The agency ultimate envisions work in four key areas:

• Hardware implementation will likely include CMOS devices, novel synaptic components, and combinations of hard-wired and programmable/virtual connectivity. These will support critical information processing techniques observed in biological systems, such as spike encoding and spike time dependent plasticity.

• Architectures will support critical structures and functions observed in biological systems such as connectivity, hierarchical organization, core component circuitry, competitive self-organization, and modulatory/reinforcement systems. As in biological systems, processing will necessarily be maximally distributed, nonlinear, and inherently noise- and defect-tolerant.

• Large scale digital simulations of circuits and systems will be used to prove component and whole system functionality and to inform overall system development in advance of neuromorphic hardware implementation.

• Environments will be evolving, virtual platforms for the training, evaluation and benchmarking of intelligent machines in various aspects of perception, cognition, and response.

While SyNAPSE basically seeks to replicate human brain function, DARPA has another project that seeks to develop an artificial intelligence system that can read, learn and develop knowledge about all manner of digital material in a quick, cost effective way. BBN Technology recently got $29.7 million to develop a prototype machine reading system that transforms prose into knowledge that can be interpreted by an artificial intelligence application.

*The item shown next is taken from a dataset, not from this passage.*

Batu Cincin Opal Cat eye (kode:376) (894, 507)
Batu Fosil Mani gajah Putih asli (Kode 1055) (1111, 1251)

The prototype is part of the Defense Advanced Research Projects Agency's Machine Reading Program (MRP) that wants to develop systems that can capture knowledge from naturally occurring text and transform it into the formal representations used by AI reasoning systems.

The idea is that such an intelligent learning system could gather and analyze information from the Web such as international technological advances or plans and rhetoric of political organizations and unleash a wide variety of new military and civilian AI applications from intelligent bots to personal tutors according to DARPA.